◆ OBJECTIVE
Retype the rows from the start through the line containing "Looking at the screenshot, I should [x=46, y=245].", including that line, with no changes.
##########
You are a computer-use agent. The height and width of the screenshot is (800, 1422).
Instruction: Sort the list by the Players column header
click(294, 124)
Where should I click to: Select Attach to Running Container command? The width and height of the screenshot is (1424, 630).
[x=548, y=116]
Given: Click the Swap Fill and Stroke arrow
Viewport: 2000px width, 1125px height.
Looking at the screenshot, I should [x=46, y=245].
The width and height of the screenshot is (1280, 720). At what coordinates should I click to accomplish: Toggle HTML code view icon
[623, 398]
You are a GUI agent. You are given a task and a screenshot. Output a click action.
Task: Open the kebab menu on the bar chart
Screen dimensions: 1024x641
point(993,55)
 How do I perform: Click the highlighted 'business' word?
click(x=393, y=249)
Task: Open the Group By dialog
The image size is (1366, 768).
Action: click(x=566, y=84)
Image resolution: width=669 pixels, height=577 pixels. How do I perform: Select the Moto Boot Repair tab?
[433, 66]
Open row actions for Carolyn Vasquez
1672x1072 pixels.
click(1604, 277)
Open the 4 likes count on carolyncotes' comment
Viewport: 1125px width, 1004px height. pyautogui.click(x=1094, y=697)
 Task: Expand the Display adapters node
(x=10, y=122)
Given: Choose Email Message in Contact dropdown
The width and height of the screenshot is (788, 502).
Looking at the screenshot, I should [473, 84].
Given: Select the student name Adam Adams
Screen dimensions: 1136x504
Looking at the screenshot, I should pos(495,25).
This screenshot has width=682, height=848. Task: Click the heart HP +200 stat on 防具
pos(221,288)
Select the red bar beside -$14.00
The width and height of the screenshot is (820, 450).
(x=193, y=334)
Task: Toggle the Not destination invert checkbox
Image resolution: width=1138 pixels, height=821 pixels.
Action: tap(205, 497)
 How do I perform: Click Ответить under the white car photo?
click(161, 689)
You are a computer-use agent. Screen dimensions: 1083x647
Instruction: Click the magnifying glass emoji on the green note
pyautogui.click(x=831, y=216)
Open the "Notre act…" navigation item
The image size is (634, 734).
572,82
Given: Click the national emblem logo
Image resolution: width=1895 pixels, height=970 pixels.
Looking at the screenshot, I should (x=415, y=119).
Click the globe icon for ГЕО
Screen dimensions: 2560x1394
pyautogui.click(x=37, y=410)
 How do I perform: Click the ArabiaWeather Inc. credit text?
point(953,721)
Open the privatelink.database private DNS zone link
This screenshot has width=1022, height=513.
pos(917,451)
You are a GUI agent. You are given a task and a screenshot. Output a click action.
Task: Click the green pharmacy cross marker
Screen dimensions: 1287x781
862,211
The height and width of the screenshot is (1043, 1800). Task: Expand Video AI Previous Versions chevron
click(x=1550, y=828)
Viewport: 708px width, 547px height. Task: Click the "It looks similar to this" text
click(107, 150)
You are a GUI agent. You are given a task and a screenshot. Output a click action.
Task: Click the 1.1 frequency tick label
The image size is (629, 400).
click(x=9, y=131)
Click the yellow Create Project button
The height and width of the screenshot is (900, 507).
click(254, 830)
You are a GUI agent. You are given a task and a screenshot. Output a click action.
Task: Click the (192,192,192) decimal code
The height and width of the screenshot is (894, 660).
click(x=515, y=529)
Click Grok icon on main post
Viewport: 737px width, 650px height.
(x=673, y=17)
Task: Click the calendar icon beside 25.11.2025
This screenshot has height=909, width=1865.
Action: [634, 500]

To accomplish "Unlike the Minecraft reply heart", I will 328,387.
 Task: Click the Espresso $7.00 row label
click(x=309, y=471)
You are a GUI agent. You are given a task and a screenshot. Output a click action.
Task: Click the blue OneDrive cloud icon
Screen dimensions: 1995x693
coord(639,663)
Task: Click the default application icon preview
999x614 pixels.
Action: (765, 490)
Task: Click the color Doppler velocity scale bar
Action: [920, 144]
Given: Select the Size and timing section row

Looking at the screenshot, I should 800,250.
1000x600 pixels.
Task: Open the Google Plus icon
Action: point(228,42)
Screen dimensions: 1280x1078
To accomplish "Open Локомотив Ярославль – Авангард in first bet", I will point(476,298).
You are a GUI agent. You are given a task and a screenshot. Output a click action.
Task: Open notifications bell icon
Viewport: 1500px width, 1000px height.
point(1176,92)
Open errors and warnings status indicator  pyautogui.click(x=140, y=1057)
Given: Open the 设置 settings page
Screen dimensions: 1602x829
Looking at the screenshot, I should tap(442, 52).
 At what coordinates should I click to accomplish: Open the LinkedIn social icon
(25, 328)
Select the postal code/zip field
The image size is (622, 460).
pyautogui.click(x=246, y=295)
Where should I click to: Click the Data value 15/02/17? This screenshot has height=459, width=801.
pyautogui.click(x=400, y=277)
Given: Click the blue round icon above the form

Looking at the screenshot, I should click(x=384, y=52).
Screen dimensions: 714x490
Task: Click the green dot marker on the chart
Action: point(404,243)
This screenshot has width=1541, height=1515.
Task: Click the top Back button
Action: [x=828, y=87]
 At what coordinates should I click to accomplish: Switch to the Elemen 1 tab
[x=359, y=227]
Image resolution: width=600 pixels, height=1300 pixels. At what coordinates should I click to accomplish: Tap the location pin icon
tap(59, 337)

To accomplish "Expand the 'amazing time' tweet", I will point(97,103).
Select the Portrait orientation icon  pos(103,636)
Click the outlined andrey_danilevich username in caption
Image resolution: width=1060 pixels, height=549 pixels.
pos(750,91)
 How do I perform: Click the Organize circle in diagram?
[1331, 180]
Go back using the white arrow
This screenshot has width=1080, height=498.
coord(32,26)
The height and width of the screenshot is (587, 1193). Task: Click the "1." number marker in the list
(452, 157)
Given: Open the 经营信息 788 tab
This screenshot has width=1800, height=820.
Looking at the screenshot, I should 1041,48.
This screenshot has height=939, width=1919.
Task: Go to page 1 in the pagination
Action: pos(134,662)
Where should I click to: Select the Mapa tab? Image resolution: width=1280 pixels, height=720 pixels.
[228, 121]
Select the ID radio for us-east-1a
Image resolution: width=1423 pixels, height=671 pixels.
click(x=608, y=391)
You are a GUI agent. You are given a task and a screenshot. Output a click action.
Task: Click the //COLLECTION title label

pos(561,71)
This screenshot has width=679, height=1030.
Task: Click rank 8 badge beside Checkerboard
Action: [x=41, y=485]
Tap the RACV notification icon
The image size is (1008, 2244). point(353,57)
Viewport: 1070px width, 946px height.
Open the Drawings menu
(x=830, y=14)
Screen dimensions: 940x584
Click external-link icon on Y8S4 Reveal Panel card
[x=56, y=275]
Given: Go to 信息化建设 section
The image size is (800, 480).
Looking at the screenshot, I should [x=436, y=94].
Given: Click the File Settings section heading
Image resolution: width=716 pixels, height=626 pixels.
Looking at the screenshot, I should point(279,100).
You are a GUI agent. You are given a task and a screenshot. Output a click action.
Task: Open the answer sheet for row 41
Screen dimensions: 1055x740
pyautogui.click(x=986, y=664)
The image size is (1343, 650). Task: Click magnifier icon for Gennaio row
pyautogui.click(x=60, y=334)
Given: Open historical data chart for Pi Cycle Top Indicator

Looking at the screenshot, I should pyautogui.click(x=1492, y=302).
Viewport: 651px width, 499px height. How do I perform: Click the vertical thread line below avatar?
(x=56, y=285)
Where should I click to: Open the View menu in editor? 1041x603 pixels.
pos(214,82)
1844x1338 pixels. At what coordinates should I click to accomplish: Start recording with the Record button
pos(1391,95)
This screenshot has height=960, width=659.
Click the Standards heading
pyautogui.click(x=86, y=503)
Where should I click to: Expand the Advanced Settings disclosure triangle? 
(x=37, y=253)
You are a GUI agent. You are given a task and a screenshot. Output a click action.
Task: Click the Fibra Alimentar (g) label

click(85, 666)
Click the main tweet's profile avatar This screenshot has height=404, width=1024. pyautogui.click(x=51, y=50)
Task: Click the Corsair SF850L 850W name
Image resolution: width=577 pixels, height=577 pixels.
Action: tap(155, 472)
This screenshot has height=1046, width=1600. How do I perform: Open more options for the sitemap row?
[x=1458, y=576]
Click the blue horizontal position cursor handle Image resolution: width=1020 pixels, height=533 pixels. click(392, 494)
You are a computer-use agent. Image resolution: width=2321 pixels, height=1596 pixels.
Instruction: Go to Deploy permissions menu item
##########
◆ THE RESPONSE
You are a computer-use agent. The height and width of the screenshot is (800, 1422).
Instruction: Sort the list by the Players column header
click(294, 124)
Where should I click to: Select Attach to Running Container command? The width and height of the screenshot is (1424, 630).
[x=548, y=116]
Given: Click the Swap Fill and Stroke arrow
Viewport: 2000px width, 1125px height.
Looking at the screenshot, I should [x=46, y=245].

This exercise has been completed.